• _Document extract_:
>> start

As a warm-up exercise, I sandwich my source of entangled photons—a disk of radioactive sodium-22—between my two Geiger counters (see diagram and photo below) and leave the system to run overnight, measuring how often the Geigers click at the same time. If gamma-ray photons are indeed emerging two by two in opposite directions, the coincidence rate should vary strongly when I change the alignment of the two Geigers. And that is what I see.

When the Geigers are pointing straight at each other, each clicks about 900 times per minute and both do so in unison about 4 times per minute. This is about 40% greater than the expected rate of accidental coincidences. There are various subtleties in separating accidental and genuine coincidence rates and in estimating statistical errors, but the signal I observe is something like 10 standard deviations above the noise. When I rotate one of the Geigers out of alignment, the coincidence rate drops precipitously. For a 25° angle, it only about 15% greater than the accidental rate, which is still statistically significant, if barely. For 45° and 90°, it is equal to the expected accidental rate. So I can tentatively conclude I’m seeing pairs of gammas—one or two of them per minute! This is no mean accomplishment given how crude the equipment is.

Just because the gammas emerge in pairs doesn’t mean they are entangled, though. To check for entanglement, I measure the photons’ polarization with a technique called Compton polarimetry. A pair of aluminum cubes bought at serve as gamma-ray prisms, scattering photons in directions that depend on their polarization. The two gammas produced by the annihilation of an antielectron and electron are linearly polarized at right angles to each other, so they should scatter off the aluminum in perpendicular directions.

Here’s where the physics gets spooky. Each individual photon scatters in a random direction, yet the random direction one photon takes is related to the random direction its partner does. The gammas act in synchrony. How can they do that, if they’re truly random? Einstein concluded that the photons either are not truly random or are acting on each other at a distance.

In a first attempt to observe this effect, I sandwich the sodium-22 disk in between the two cubes and put a Geiger on one face of each cube (see photo below). I start by pointing the Geigers in the same direction and letting them sit overnight to count the coincidences. In the morning, I move one Geiger to a different face of its cube, so that the two detectors are now perpendicular to the other, and leave the system to run all day. I continue cycling through different ways to align the detectors either parallel or perpendicular to each other. Entanglement should betray itself as an asymmetry in the coincidence rate.

And indeed that’s what I see. About one coincidence occurs per minute on average, and the rate is consistently greater when the Geigers are perpendicular. It looks like entanglement in action!

>> end

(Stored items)

>> start

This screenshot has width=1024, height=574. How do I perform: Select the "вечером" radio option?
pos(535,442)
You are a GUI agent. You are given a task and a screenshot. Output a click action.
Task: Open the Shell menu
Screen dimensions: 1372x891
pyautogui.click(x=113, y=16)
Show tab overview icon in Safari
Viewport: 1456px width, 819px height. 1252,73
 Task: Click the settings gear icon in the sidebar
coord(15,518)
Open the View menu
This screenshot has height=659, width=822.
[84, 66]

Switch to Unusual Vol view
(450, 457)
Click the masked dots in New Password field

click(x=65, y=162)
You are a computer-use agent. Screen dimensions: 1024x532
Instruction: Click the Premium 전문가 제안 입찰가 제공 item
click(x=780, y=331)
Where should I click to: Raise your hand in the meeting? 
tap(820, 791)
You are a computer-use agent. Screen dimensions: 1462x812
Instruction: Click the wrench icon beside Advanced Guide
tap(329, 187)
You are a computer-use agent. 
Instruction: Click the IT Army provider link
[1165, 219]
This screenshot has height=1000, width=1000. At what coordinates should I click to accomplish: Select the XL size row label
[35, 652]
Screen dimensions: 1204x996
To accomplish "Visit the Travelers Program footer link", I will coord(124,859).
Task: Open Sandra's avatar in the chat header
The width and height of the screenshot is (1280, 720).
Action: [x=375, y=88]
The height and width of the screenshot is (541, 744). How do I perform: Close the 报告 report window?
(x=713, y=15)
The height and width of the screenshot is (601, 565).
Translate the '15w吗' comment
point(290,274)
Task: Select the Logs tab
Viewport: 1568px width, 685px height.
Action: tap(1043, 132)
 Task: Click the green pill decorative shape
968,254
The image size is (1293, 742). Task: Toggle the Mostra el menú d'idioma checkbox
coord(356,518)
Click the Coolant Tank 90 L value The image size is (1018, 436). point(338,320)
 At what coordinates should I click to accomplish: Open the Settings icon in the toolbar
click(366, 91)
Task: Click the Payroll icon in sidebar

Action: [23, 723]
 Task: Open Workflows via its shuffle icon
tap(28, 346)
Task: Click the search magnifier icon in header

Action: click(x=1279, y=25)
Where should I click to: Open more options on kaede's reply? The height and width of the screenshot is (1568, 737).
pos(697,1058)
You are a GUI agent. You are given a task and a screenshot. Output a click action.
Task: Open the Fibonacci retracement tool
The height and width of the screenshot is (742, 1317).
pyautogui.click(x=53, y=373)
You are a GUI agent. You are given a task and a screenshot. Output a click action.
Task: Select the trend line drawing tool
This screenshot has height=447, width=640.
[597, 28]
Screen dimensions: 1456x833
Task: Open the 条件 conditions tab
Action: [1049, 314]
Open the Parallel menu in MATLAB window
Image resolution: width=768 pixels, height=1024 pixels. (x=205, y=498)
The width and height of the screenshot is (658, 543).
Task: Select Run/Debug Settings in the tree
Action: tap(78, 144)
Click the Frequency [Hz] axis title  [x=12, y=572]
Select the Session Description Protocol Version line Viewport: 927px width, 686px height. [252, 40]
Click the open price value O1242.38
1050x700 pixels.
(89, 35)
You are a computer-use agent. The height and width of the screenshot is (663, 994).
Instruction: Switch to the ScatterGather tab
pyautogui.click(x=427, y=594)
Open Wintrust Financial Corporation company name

>> end

• _Direction_:
Answer these questions about the Geiger counter experiment text:
1. About how many times per minute does each Geiger click when the two point straight at each other?
2. What objects serve as gamma-ray prisms?
3. Is the coincidence rate consistently greater when the Geigers are parallel or when they are perpendicular?

• _Completed task_:
1. About 900 times per minute.
2. A pair of aluminum cubes.
3. When they are perpendicular.